I’m trying to detect if the shower is running using a trend binary sensor. I have a temperature sensor attached to the hot water pipe going the shower.
My shower detection logic would consist of the initial rise of the temperature and then when it’s above 40°C I mark it as showering.
So I need to detect the first incline until 40°C. But I’m having some trouble understanding how I should configure the trend binary sensor.
Here I have plotted an example of the rising temperature after turning on the shower:
2 degrees over 10 seconds and min_gradient is rate of change over 1 second. So 0.2. But you might want to go lower, like 0.15 which is 1.5 over 10 seconds.
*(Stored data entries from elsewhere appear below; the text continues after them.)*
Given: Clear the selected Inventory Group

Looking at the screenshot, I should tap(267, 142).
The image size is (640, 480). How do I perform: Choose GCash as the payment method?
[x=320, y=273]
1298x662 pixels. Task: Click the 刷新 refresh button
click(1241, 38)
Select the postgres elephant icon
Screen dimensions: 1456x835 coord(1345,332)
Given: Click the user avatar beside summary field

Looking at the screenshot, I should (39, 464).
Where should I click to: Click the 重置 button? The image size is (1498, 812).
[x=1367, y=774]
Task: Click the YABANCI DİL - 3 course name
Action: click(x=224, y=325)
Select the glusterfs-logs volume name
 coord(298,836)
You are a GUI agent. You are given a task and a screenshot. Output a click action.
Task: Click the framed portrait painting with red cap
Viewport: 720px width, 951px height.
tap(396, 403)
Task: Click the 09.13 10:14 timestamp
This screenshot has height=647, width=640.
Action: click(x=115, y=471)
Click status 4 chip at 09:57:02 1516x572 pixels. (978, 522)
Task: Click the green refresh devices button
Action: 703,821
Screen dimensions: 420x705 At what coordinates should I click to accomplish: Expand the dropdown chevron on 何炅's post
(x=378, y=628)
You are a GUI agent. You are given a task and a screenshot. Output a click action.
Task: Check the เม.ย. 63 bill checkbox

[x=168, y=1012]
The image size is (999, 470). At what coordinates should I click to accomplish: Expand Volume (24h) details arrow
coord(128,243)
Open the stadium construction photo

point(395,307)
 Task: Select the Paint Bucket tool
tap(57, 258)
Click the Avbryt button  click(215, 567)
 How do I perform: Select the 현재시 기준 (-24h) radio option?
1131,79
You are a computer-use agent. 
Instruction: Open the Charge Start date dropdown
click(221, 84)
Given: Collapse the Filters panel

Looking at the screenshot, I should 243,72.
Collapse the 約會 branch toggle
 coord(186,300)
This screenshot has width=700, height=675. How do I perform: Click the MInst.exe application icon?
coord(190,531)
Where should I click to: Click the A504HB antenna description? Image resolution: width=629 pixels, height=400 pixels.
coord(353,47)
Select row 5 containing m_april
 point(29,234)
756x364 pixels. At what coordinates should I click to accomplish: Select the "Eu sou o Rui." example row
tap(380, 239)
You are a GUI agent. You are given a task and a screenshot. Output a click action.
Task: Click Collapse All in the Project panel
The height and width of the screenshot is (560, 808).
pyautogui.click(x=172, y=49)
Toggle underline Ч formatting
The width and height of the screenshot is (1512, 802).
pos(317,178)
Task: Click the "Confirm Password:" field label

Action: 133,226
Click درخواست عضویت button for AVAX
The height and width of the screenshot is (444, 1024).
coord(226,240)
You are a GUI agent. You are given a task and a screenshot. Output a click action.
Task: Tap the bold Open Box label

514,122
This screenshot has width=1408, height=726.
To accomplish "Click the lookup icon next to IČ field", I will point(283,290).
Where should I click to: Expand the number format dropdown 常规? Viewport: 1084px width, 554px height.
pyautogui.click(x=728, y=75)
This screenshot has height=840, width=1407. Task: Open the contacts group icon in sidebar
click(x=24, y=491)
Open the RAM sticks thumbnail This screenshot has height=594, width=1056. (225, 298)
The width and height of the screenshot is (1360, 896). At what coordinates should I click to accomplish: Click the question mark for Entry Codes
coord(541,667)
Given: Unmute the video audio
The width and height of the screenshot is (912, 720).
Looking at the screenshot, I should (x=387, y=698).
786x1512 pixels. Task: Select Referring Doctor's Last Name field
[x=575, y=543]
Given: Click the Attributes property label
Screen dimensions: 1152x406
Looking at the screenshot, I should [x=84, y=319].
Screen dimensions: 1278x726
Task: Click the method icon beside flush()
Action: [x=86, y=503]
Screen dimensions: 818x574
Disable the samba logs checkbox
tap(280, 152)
EDIT: Uh, this post showed up as new for me for some reason… disregard.
However it has been working quite well, I do have some false positives. I’m not quite sure why tho. If you look at the image at 9:00, there was a detection, but the temperature graph shows no spikes?
binary_sensor:
#----------------------------------------------------------------
- platform: trend
sensors:
showering_start:
entity_id: sensor.showerpipe_temperature_mqtt
friendly_name: Start douchen
# In our case:
# 2 degrees increase in 10 seconds
# 2°C / 10 seconds = 0.2
# Min gradient set to 0.12 to be sure we can get above
min_gradient: 0.12
if your max samples is set to 2, then it will take 2 samples. If the time change between the 2 samples has a large gradient, it will turn on. In @DavidW’s case, we can’t tell because he did not include the microseconds for his state change when it turned on. The math is simple for 2 points. It’s
Vn - Vn-1 / tn - tn-1
So if your time difference is small but V is large, you get a false trigger. Play around with the setup values until you remove the false triggers.
Just so you know how the math works, it fits a 2d line to your dataset, i.e. the number of saved data points. If the line’s first coefficient is greater than the max gradient, it’s on. So, more data points the better, especially if you’re getting a ton of data.